そういったこともございますけれども、公訴時効の見直しにつきましては、警察といたしましては、被害者の方々の心情等への配慮、あるいは今申しました捜査への負担等、さまざまな観点から慎重な検討を行うべきであるというように現在のところ考えております。
○大口委員 いろいろ工夫をされれば、いろいろな問題はクリアできる、私はこう思っております。
次に、中間報告は、対象犯罪の範囲について、人の死亡を伴う重大犯罪を、殺害について故意がある犯罪、死刑に当たる罪、故意の犯罪行為により人を死亡させた罪、人を死亡させた罪と四つに分類することが可能としていますが、公訴時効が廃止された場合、対象犯罪の範囲によってどのような影響があるのか、警察庁にお伺いします。
○米田政府参考人 対象犯罪範囲による影響、ちょっと一概にお答えすることは困難でございますけれども、対象犯罪が拡大されるということになれば、より多くの被害者の方々、遺族の方々の心情に配慮することができるであろうというように考えます。また、捜査への影響という点では、より広範になるということも言えるかと思います。
○大口委員 主要な論点の一つとして、公訴時効制度を見直す場合、公訴時効が既に完成した後、例えば新法で再び未完成の状態に戻すこと、これはさすがにできないというのが学説の通説だと思います。
ただ、現に時効が進行中の事件への遡及適用については、これは大きな論点になるわけであります。先ほど挙げた毎日新聞の世論調査では、改正までにさかのぼらないのは当然が二一%、発生した年で年数が違うのはおかしいが六八%となっています。
学説では積極説と消極説があるようでございますが、それぞれの学説の主な論拠についてお伺いいたします。
○大野政府参考人 ただいま御指摘がありましたように、現に時効が進行中の事件に対しまして、見直された公訴時効を遡及的に、さかのぼって適用できるかという点については、学説上、見解が分かれております。そして、この問題は憲法の解釈にもかかわると考えられるために、今後、学者等有識者の方から意見を聴取するなどして、さらに検討を進め、深める必要があると考えているわけでございます。
遡及適用、さかのぼって適用することができるとする、いわば積極説の見解の論拠といたしましては、例えば時効期間に関する定めは、公訴時効が持つ安定的機能のもたらす利益と犯罪者の処罰を確保する利益とを比較衡量して、立法者の決すべき事項である、したがって、時効期間の事後的な伸長、伸ばすことも許されるんだという考え方があります。

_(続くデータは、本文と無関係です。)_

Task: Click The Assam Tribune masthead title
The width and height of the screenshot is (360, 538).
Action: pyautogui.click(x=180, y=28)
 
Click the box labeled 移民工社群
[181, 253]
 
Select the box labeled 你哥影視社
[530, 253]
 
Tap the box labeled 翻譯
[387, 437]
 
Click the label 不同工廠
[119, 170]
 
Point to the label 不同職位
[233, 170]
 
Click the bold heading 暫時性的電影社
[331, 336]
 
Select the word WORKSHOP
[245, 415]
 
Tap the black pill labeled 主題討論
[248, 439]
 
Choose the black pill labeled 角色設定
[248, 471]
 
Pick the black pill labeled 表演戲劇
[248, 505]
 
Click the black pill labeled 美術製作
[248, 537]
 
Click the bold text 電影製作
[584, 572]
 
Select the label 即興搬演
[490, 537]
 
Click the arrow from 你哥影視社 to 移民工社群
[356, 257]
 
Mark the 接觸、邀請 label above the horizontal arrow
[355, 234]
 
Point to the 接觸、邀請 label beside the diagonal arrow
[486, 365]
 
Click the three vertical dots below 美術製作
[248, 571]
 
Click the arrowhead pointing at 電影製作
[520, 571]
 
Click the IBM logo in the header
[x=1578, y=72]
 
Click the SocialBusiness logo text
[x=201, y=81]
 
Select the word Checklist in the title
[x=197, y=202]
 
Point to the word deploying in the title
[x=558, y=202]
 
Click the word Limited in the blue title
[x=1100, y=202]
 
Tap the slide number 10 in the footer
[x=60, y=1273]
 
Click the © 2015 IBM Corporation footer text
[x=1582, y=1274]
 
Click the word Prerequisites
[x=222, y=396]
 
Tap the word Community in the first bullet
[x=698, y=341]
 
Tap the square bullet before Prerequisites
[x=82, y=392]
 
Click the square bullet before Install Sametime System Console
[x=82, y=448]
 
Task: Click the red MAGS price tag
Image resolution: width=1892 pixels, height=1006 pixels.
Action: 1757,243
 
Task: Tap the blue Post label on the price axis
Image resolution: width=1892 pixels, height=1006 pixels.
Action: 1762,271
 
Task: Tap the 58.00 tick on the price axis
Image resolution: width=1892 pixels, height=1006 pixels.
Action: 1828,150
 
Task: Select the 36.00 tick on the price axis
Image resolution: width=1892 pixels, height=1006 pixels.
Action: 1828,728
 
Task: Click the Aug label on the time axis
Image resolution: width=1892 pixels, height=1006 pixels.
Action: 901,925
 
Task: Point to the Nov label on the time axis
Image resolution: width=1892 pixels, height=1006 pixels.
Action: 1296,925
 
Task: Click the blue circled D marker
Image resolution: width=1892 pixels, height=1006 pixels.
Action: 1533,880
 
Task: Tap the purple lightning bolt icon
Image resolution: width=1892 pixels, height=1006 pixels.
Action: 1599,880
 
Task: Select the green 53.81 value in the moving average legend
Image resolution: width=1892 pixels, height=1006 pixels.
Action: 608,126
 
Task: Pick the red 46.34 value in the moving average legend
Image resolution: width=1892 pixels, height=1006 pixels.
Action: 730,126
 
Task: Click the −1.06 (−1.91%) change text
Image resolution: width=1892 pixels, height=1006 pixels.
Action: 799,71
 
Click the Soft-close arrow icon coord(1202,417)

また、罪刑法定主義は、行為の可罰性の有無と程度を事前に告知すべきものとする原則であって、それ以上の手続的制約、時効等でありますけれども、これは行為の可罰性には影響しないから、さかのぼって変更することは罪刑法定主義に反するものではないというような考え方もあるようであります。
これに対しまして、遡及適用、さかのぼって適用することを認めることができないとする、いわば消極説の論拠といたしましては、例えば公訴時効や挙証責任の転換など、被告人の実質的な地位に直接影響を与える実体法にも密接な訴訟規定については憲法三十九条の趣旨が及ぶという考え方があります。
また、公訴時効が、証拠の散逸、証拠が失われてしまうという訴訟上の理由だけではなく、犯罪の重大さに応じた一定期間の経過によってその可罰性が減少するという実体法上の意味も持っていることは否定できないことからすると、少なくとも現行法のもとでは、公訴時効は常に新法によるべきではなく、刑法六条あるいはその趣旨に従って、軽い方を適用すべきであるというような説もあるというように承知しております。
○大口委員 私も刑法学あるいは刑事訴訟法学を勉強したときに、有名な先生といいますと、松尾浩也先生あるいは団藤重光先生、このお二人の方は積極説、それから田宮裕先生や平野龍一先生は消極説、こういうことでございます。いろいろ学説等あるわけでありますけれども、これは憲法論もありますので、しっかり議論をしてまいりたいと思います。
次に、平成十六年に公訴時効期間延長の刑訴法の改正がありました。十五年を二十五年とかいう形で改正したわけです。同附則の三条で遡及適用について消極とした理由についてお伺いします。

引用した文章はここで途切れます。